Task directions -> Reproduce each of these lines verbatim.

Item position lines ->
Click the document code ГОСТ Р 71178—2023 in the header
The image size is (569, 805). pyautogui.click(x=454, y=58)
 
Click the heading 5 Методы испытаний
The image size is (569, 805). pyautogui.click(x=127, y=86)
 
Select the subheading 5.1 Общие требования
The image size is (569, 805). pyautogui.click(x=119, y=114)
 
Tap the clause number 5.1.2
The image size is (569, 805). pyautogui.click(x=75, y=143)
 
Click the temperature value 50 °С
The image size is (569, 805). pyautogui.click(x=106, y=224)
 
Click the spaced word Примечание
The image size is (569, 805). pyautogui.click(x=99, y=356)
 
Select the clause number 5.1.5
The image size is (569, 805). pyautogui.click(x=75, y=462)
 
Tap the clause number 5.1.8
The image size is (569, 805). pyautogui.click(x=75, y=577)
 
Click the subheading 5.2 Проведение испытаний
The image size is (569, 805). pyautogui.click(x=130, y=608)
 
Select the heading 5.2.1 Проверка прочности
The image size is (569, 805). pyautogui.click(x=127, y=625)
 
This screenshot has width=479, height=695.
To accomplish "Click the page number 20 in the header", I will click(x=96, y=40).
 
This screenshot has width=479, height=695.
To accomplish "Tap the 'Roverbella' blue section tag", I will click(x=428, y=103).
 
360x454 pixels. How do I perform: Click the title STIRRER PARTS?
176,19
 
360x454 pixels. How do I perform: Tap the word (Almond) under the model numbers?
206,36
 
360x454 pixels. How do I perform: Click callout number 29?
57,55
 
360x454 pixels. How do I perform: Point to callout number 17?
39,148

Task answer ->
Click the document code ГОСТ Р 71178—2023 in the header
The image size is (569, 805). pyautogui.click(x=454, y=58)
 
Click the heading 5 Методы испытаний
The image size is (569, 805). pyautogui.click(x=127, y=86)
 
Select the subheading 5.1 Общие требования
The image size is (569, 805). pyautogui.click(x=119, y=114)
 
Tap the clause number 5.1.2
The image size is (569, 805). pyautogui.click(x=75, y=143)
 
Click the temperature value 50 °С
The image size is (569, 805). pyautogui.click(x=106, y=224)
 
Click the spaced word Примечание
The image size is (569, 805). pyautogui.click(x=99, y=356)
 
Select the clause number 5.1.5
The image size is (569, 805). pyautogui.click(x=75, y=462)
 
Tap the clause number 5.1.8
The image size is (569, 805). pyautogui.click(x=75, y=577)
 
Click the subheading 5.2 Проведение испытаний
The image size is (569, 805). pyautogui.click(x=130, y=608)
 
Select the heading 5.2.1 Проверка прочности
The image size is (569, 805). pyautogui.click(x=127, y=625)
 
This screenshot has width=479, height=695.
To accomplish "Click the page number 20 in the header", I will click(x=96, y=40).
 
This screenshot has width=479, height=695.
To accomplish "Tap the 'Roverbella' blue section tag", I will click(x=428, y=103).
 
360x454 pixels. How do I perform: Click the title STIRRER PARTS?
176,19
 
360x454 pixels. How do I perform: Tap the word (Almond) under the model numbers?
206,36
 
360x454 pixels. How do I perform: Click callout number 29?
57,55
 
360x454 pixels. How do I perform: Point to callout number 17?
39,148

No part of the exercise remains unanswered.